Text segment
# # # # # # #

Arbitration agreements are routinely included in nursing home admission documents. These agreements will bar an injured nursing home patient or the family from filing a personal injury suit in case of nursing home negligence or abuse. Forced arbitration is rarely to the benefit of the patient. When faced with one of these agreements, there are several things to consider both before signing the agreement and once a claim for negligence arises. First, don‘t sign it!
Second, if you do, arbitration agreements are enforceable under both New Mexico and federal law in the absence of unconscionability. Neither patients, nor anyone on their behalf, should sign an arbitration agreement. By New Mexico law, agreement to arbitration cannot be a condition of admission into the nursing home facility. As such, there is no good reason to sign these. Arbitration is always available later if the parties so choose.
Unfortunately, far too many nursing home patients do sign arbitration agreements. Once signed, the patient is bound by its terms unless it can be shown that the contract was either substantively unconscionable or procedurally unconscionable. The two concepts are distinct but closely related.
Substantive unconscionability is present when the terms of the contract are illegal, grossly unfair or contrary to public policy. The New Mexico courts take this to mean that the contract unreasonably benefits one party or another, and under the circumstances violates public policy. Though an arbitration agreement will almost always and unreasonably benefit the nursing home, New Mexico has not declared them in violation of public policy. As such, there must be more to it than that.
Procedural unconscionability relates to the process by which the contract was entered. The New Mexico courts suggests that a contract is “ procedurally unconscionable where there is such gross inequality in bargaining power between the parties that one party’s choice is effectively non-existent.” Such inequality in bargaining can lead to unenforceable adhesion contracts where one party who alone has bargaining leverage drafts a contract for blind acceptance with no bargaining input by the other and the weaker party had no other avenues for service.

# # # # # # #

Task instructions
a. Rewrite the passage on nursing home arbitration agreements from the words "Unfortunately, far too" through the words "but closely related.", replacing "far too many" with "a great many".
b. Using the passage on nursing home arbitration agreements, answer yes or no to whether each statement agrees with the passage, and quote the words that decide it: (i) Under New Mexico law, a nursing home may require agreement to arbitration as a condition of admission. (ii) New Mexico has declared arbitration agreements in violation of public policy. (iii) Procedural unconscionability relates to the process by which the contract was entered.

# # # # # # #

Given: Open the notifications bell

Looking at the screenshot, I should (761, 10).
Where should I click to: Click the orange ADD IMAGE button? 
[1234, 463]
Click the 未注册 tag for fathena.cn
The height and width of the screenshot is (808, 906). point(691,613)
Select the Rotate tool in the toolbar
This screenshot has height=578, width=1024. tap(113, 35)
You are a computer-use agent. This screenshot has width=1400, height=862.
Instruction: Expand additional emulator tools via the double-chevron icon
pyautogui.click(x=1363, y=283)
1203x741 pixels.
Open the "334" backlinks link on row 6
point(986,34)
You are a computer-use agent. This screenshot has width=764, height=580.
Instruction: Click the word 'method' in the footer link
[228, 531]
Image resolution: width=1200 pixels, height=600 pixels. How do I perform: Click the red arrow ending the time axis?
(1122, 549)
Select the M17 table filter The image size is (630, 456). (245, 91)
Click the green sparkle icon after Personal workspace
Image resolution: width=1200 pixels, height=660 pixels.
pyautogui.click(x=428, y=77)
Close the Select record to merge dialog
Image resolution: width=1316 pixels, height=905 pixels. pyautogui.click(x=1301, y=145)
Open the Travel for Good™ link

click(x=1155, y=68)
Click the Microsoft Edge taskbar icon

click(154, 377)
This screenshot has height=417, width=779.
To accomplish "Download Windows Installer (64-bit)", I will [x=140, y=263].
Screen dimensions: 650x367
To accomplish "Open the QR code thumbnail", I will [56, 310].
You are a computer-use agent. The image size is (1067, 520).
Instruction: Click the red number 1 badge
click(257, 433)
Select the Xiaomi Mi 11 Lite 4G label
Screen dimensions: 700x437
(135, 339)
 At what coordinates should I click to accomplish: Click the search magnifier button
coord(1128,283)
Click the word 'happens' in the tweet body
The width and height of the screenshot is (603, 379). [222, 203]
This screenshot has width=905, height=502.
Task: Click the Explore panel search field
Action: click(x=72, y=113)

# # # # # # #

Answers in order
a.
Unfortunately, a great many nursing home patients do sign arbitration agreements. Once signed, the patient is bound by its terms unless it can be shown that the contract was either substantively unconscionable or procedurally unconscionable. The two concepts are distinct but closely related.

b.
(i) No: "agreement to arbitration cannot be a condition of admission into the nursing home facility."
(ii) No: "New Mexico has not declared them in violation of public policy."
(iii) Yes: "Procedural unconscionability relates to the process by which the contract was entered."